Kon: Yes, although sometimes it’s hard to see the true impact. It’s a bit of a non sequitur. I struggled with that for some time until I had a bit of support from something I read in the public domain about two months ago. Someone asked Peter Thiel, who obviously is known for investing in big plays, this question: “How do you know when you invest that this is a game changer?” What he said resonated with me: “That’s when the company finds it very hard to articulate what they are doing.” Which is counterintuitive, but it absolutely resonated. When it’s a true game changer, it’s like explaining cell phone service to a cave man.

Are there any trends you are seeing in your industry that you think CEOs would be interested in or relevant to them?

Kon: Yes. In terms of our vision, we talk about it but no one’s gotten their arms or head around it. The biggest asset of any organization is data and information. While many understand the value of data today, action remains to be seen. Being able to truly manage data for risk and mine analytics is what I consider the second coming of IT. The last six decades were spent in mastering systems data/structured data (dollars, zip codes). The next generation will master unstructured info/messy textual data/Word/PowerPoint. That’s the stuff that humans produce. If you can control that end you’ve basically gotten the key to the human dynamics in your organization.
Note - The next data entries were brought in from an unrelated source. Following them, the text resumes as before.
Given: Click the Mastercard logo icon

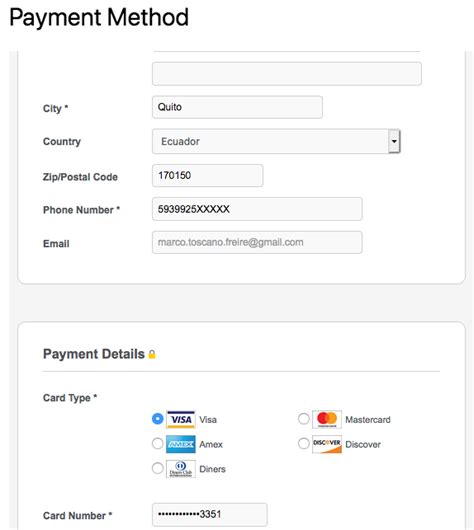Looking at the screenshot, I should [327, 419].
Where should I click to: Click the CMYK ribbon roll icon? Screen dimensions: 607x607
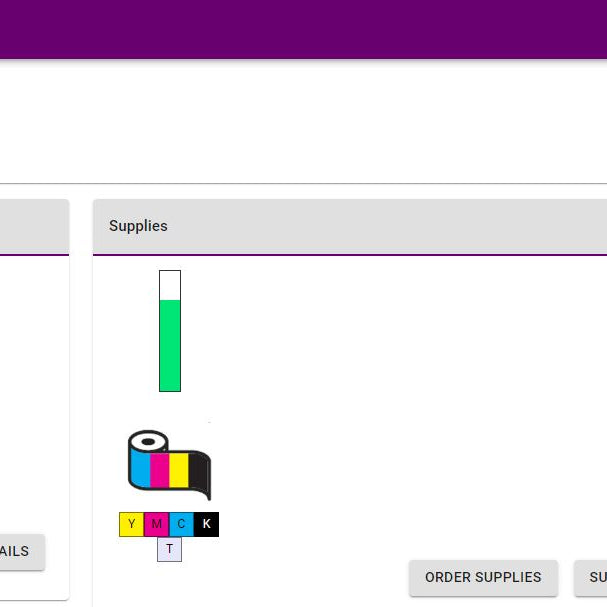pyautogui.click(x=168, y=465)
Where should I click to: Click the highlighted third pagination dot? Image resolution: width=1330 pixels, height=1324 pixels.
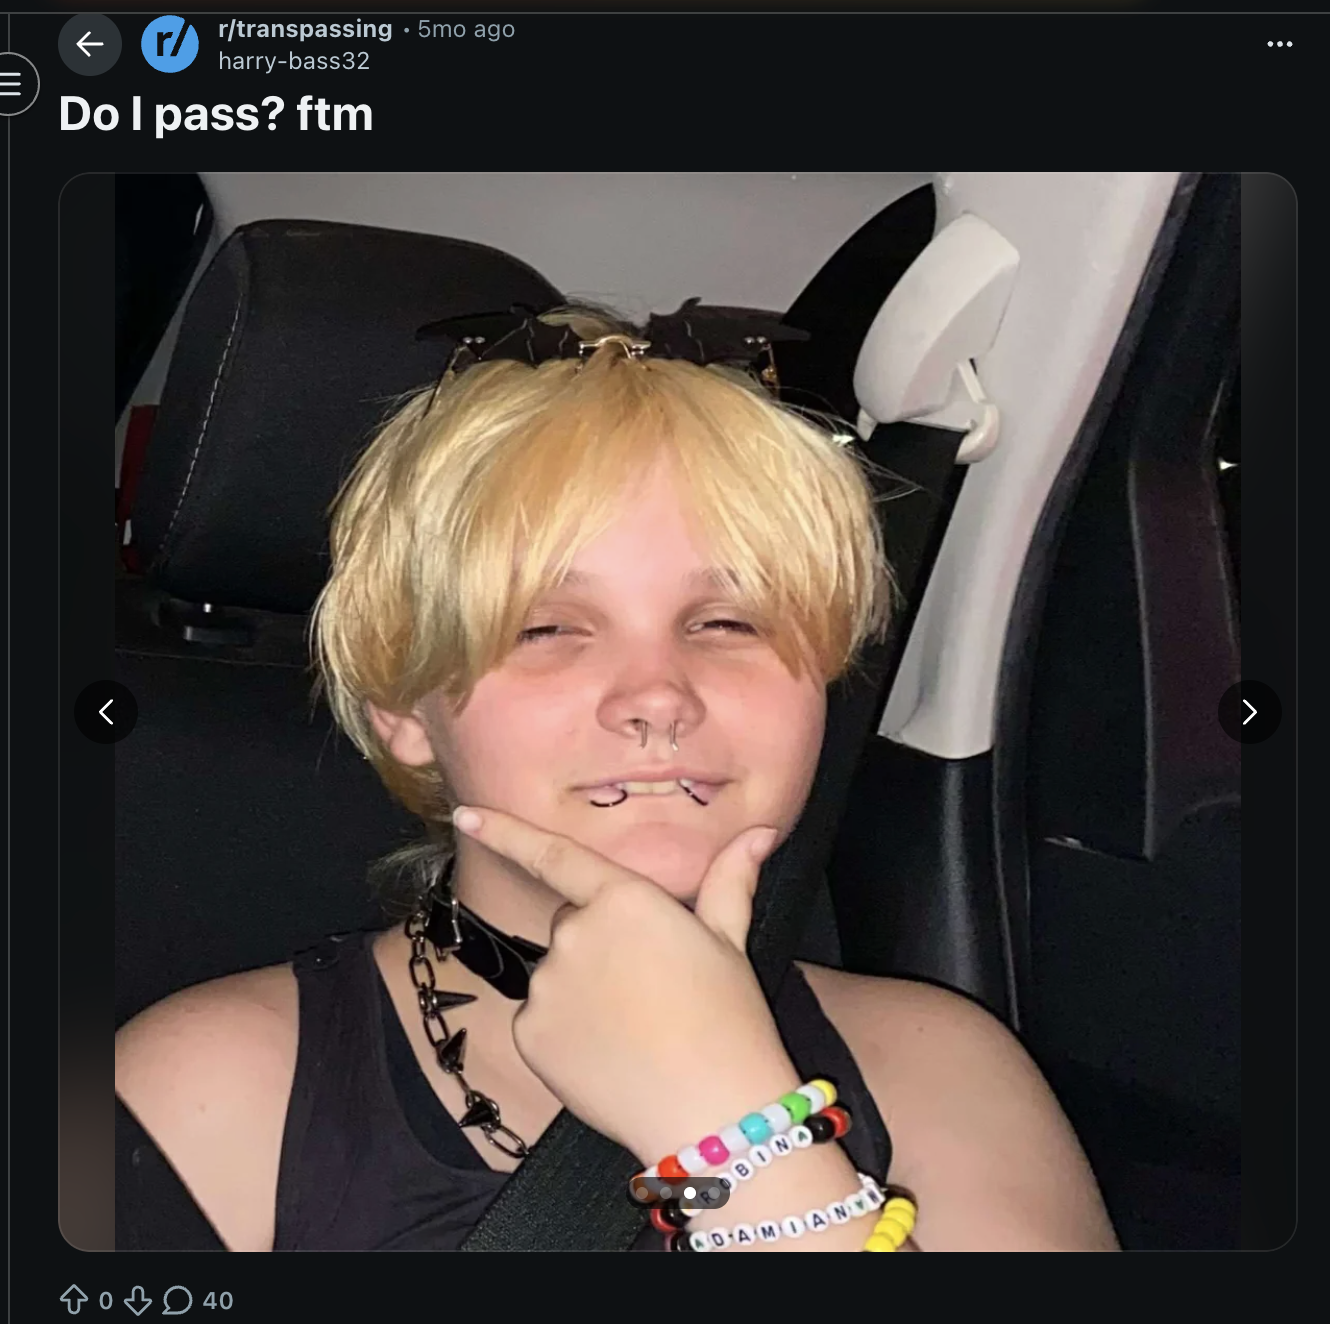click(x=689, y=1193)
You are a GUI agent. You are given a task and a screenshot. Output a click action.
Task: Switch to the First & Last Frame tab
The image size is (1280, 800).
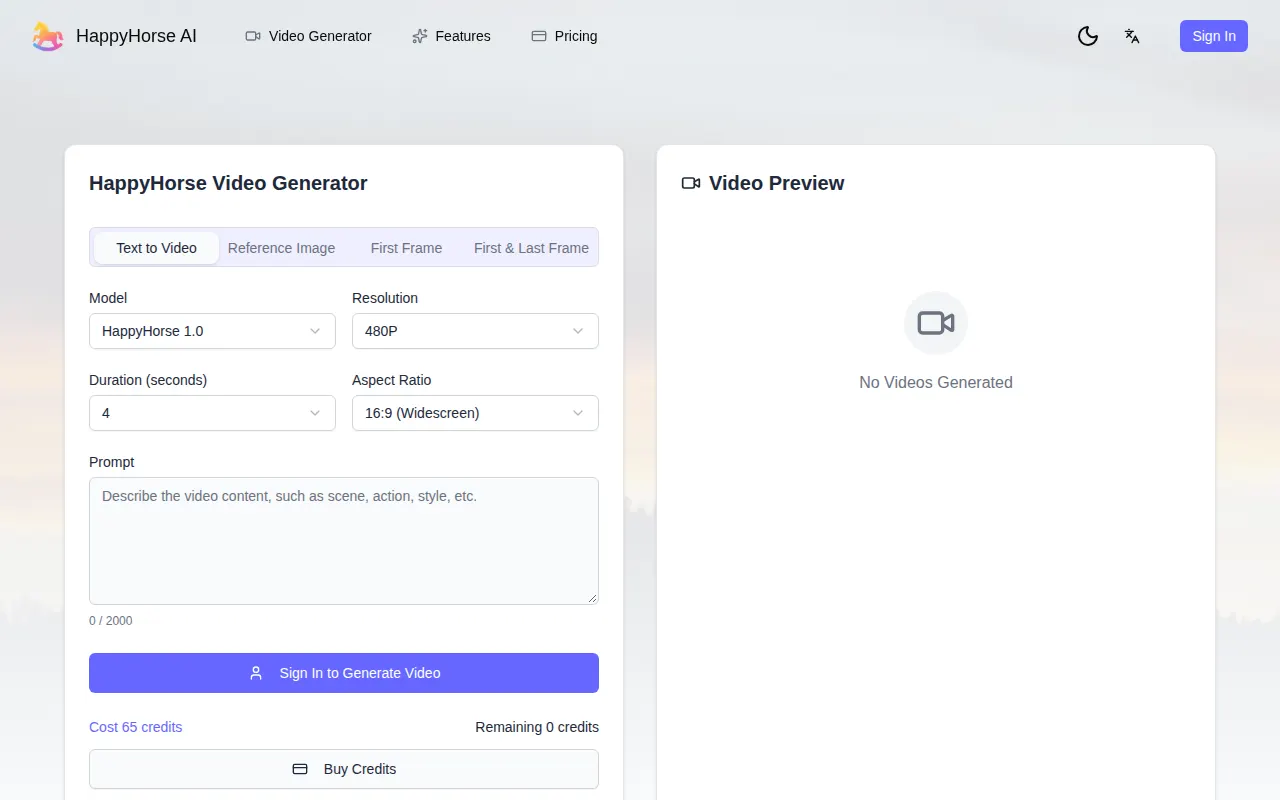click(531, 248)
When we articulate specific, detailed use cases and stakeholders recognize the potential impact of our technology, they almost always respond by perking up and saying, “You can do that?”

Major corporations are already paying the price for litigators, regulators, and more. We argue, that if they’re already spending the money, then why don’t they leverage an overlay of analytics? When that happens, the stuff corporations can answer is mind-boggling. We’re essentially able to provide a rewind button like in the sports field and in a crisis you just press the button and all the information gets collated, analyzed and delivered to your desk in a few hours. This technology becomes essential in the event of a crisis.

Take a CEO for example. He could be interested in what’s happening with the human dynamics. Let’s say he did a big acquisition and spent billions. Quite often it fails and the CEO is in the hot seat. Most of the time the finger points to post-merger integration. You could map all the human dynamics and map the hot spots. Figure out all the communications happenings with some spots lighting up and some dark spots. Failure is happening in the dark spots. You can fix it before it becomes an issue. What’s it worth to the CEO?

The impact of this technology goes all the way down to the lower level managers. In an interesting case one organization’s managers wanted to identify “TSTPs” (Same Ten People). The idea is that the same 10 people are doing all the work in any given department. It seems to boil down to that in many organizations. It’s not very difficult to identify them. Each organization is so different, but it’s very simple: Track communications patterns. People who are doers will have a certain pattern. They are the go-to people. If you analyze their communications, these people light up like Christmas trees. Some of them may not even have the proper titles. In that case, you better be rejiggering your organization.

Are there any roles or training you recommend for a prospective CEO?

Kon: I very, very highly recommend, in fact exhort, all budding entrepreneurs to take on mentors who have been serial entrepreneurs. It is so much easier to have the pothole explained than having to go over them.